**資料の検討**
1 – バンコクのバー火災に関する文章によると、消防隊は到着してからおよそ何分で火を鎮めましたか。
2 – バンコクのバー火災に関する文章を、最後の文の続きから書き継いでください。

**提示文**
2024年1月1日未明、タイ・バンコクのチャトゥチャック地区にある人気バー「ロングビール・ナ・ラットプラオ」で火災が発生し、少なくとも27人が死亡し、60人以上が負傷した。現地および国際メディアによると、火災は午前0時を少し回った頃に発生したが、原因は調査中である。
ソーシャルメディアに投稿された動画では、火災による炎や煙が建物から噴き出し、人々が逃げ惑っている様子が確認できる。タイ首相のアヌティン・チャーンウィラクル氏によると、27人の遺体が回収され、他にも病院に運ばれた。演奏中だったミュージシャンは、火災の原因が「スイッチの短絡」だったと首相に報告した。
避難と救助の困難
多くの犠牲者は建物の後ろ側、特に煙や火を避けてトイレに隠れた場所で発見された。バー内部は完全に黒焦げになり、家具や壁、天井が破壊された状態だった。消防隊は午前0時少し過ぎに到着し、約30分で火を鎮めたが、すでに被害は広範囲に及んでいた。

**所与の記録**
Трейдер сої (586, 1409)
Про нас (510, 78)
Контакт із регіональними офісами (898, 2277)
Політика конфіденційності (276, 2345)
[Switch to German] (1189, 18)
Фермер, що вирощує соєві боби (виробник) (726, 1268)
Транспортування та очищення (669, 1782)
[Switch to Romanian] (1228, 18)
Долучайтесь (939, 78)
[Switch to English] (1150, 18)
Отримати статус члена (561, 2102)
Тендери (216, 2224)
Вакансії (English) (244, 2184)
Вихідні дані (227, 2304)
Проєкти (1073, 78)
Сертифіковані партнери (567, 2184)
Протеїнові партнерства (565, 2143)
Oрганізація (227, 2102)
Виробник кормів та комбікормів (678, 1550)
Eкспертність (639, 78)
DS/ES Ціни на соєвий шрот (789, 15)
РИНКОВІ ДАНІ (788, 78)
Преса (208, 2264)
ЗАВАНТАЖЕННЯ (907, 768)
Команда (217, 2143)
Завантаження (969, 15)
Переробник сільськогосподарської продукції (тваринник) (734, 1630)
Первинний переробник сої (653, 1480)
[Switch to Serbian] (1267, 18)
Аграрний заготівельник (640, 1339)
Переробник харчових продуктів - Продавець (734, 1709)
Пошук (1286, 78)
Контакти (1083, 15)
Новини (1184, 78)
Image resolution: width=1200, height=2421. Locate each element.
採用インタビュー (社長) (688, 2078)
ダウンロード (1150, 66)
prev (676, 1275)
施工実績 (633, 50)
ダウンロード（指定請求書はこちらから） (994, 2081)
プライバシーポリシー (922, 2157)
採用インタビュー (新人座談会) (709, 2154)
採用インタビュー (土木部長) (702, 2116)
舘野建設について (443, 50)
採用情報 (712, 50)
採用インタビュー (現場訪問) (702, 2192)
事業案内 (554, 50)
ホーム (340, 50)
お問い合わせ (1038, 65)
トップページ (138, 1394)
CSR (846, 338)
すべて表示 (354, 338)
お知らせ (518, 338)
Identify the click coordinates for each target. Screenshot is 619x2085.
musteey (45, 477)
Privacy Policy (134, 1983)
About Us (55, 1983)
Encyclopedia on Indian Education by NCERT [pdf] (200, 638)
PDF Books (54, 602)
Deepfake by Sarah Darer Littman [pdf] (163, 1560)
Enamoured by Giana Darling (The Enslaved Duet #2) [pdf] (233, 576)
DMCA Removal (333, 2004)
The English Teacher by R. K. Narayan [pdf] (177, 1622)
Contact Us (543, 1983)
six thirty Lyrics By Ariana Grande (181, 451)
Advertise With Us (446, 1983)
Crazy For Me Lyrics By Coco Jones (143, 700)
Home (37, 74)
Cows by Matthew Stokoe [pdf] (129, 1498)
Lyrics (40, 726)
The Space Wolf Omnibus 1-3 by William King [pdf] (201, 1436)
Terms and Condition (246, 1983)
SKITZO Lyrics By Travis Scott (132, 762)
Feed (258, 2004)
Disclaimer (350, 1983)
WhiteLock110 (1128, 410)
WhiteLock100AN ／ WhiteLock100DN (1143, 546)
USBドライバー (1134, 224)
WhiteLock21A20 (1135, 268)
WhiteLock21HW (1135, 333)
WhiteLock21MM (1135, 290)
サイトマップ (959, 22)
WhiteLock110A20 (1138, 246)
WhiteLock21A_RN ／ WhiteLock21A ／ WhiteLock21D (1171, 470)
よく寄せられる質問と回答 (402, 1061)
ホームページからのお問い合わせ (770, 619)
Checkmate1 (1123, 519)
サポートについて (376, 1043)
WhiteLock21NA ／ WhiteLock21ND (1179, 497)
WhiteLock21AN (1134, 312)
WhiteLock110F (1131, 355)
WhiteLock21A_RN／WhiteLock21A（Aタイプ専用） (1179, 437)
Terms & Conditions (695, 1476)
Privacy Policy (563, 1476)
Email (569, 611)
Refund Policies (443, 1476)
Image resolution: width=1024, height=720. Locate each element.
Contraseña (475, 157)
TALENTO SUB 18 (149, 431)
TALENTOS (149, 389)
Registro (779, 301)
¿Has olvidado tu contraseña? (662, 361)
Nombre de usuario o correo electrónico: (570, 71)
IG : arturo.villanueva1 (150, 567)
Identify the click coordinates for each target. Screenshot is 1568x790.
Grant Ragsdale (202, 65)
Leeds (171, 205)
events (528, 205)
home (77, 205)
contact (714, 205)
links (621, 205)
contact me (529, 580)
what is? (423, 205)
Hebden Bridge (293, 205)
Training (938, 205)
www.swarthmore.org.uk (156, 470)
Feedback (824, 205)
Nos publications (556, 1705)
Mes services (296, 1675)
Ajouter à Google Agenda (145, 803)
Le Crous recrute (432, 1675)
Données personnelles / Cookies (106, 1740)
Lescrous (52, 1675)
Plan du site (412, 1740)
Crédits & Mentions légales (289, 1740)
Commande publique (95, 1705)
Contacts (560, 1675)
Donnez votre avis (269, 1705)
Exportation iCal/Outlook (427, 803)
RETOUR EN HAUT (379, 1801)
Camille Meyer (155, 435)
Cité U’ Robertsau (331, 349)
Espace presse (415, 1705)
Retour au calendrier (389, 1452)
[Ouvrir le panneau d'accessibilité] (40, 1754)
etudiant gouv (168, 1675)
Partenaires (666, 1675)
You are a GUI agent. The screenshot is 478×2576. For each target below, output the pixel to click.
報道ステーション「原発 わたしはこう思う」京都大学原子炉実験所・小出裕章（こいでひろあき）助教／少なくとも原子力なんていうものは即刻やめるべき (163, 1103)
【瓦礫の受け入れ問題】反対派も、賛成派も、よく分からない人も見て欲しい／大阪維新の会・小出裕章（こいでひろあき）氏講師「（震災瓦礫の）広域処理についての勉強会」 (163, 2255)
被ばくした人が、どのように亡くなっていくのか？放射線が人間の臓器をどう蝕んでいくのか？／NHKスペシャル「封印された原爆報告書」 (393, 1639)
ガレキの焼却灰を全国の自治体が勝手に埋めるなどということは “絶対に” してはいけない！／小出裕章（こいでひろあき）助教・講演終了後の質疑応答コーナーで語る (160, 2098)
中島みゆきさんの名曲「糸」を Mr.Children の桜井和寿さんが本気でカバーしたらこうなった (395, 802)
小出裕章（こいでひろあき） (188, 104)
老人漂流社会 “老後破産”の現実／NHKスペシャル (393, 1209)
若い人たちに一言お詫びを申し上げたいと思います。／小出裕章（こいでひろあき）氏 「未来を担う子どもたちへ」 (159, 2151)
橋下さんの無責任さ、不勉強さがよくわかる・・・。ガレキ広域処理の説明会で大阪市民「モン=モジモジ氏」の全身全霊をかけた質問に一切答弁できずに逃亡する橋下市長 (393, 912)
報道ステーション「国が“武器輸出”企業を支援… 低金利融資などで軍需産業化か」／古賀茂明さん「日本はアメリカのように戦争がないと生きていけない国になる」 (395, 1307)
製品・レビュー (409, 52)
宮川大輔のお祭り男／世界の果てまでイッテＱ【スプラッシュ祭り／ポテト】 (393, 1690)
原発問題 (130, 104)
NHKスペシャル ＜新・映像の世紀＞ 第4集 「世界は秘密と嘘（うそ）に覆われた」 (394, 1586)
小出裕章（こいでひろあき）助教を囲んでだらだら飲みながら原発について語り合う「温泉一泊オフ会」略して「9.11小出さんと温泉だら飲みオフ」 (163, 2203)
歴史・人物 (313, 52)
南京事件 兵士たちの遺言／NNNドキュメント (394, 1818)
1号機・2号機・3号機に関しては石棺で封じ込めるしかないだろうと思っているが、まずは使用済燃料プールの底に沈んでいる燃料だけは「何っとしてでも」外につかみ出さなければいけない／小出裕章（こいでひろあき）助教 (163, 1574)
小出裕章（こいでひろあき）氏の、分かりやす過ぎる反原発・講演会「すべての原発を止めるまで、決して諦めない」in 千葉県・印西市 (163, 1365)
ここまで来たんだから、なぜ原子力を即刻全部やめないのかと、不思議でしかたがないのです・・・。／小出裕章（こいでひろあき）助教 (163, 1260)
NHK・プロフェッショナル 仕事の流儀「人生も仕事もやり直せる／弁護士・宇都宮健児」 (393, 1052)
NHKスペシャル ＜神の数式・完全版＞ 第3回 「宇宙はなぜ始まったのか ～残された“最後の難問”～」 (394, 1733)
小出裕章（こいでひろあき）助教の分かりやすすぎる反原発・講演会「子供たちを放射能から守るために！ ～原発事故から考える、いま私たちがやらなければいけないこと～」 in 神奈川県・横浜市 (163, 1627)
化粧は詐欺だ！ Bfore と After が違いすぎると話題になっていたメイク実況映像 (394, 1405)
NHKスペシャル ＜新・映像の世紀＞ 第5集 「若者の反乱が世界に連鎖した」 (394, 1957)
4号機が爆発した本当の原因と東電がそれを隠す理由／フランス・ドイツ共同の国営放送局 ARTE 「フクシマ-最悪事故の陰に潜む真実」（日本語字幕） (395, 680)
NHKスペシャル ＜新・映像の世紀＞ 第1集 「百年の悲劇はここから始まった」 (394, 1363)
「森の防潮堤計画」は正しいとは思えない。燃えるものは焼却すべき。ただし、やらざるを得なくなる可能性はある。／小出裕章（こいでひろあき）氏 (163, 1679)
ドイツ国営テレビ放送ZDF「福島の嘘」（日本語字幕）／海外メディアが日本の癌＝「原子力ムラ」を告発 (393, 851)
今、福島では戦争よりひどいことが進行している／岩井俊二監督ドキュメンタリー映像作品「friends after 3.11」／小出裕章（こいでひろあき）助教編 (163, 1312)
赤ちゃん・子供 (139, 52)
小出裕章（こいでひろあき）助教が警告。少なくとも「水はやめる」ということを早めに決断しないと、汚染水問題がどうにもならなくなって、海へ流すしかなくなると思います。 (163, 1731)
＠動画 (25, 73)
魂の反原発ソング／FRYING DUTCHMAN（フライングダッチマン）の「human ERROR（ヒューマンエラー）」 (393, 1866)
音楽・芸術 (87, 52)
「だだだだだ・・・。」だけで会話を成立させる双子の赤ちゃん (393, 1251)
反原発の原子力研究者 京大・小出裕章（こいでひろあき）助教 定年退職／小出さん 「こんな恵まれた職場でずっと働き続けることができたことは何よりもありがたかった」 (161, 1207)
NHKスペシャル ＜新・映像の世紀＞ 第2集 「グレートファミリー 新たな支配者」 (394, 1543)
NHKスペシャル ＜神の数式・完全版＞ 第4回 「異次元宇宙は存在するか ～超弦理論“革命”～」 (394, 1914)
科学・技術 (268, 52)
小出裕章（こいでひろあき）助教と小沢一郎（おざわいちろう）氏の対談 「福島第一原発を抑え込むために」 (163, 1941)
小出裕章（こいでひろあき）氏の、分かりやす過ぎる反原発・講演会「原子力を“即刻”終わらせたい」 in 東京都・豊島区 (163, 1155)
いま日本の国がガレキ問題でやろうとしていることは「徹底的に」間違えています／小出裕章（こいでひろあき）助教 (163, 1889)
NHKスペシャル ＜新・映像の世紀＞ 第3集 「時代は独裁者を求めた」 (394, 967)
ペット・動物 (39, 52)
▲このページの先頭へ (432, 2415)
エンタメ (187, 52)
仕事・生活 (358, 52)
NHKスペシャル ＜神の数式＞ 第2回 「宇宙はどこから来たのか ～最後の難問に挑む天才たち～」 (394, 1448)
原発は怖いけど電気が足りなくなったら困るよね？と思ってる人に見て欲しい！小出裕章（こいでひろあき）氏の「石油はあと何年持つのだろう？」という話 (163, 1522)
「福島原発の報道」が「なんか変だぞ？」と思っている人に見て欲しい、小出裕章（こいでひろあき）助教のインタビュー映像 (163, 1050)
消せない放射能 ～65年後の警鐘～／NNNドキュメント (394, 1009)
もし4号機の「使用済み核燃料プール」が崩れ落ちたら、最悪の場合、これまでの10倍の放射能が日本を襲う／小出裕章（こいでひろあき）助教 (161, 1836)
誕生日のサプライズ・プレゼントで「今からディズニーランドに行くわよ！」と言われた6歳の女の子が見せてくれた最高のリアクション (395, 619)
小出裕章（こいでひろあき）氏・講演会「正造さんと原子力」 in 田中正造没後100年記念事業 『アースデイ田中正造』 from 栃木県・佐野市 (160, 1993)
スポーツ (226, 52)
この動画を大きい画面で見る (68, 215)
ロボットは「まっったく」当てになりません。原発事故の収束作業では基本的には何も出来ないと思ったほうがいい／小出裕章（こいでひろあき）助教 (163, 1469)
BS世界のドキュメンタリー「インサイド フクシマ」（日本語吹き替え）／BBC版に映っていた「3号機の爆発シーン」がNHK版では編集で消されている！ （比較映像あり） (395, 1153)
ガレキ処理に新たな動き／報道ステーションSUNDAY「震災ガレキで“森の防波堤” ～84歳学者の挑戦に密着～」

**課題別の解答**
1 – 約30分で鎮めました。

2 –
タイPBSによると、火災は午前0時を過ぎる前から発生し、0時26分頃に鎮火された。バンコク市長のチャチャチャート・シッティパン氏は、27人の死亡と18人の負傷を確認し、そのうち8人が重傷であると述べた。当局は、家具や装飾品で避難経路が妨げられていたと報告されているため、建物内部と避難経路についても調査を進めている。
過去の事故と今後の調査
エクアドルのメディア「ラ・リパブリカ・EC」は、2022年8月にタイのナイトクラブで類似の火災が発生し、15人が死亡し、37人が負傷したと報じた。当時のオーナーは過失と無許可営業の罪で起訴された。今回の件についてはまだ起訴は発表されていないが、当局は被害者を特定し、責任を追及するための情報を収集中である。
アヌティン・チャーンウィラクル首相は現場を訪れ、死者数を確認した。「多くの人は煙や火を避けて、建物の後ろ側へ行き、トイレに隠れようとしたが、出口にたどり着けなかった。そのトイレで多くの遺体が見つかった」と述べた。この事故は、特に娯楽施設における防火対策の強化を求める声を高めている。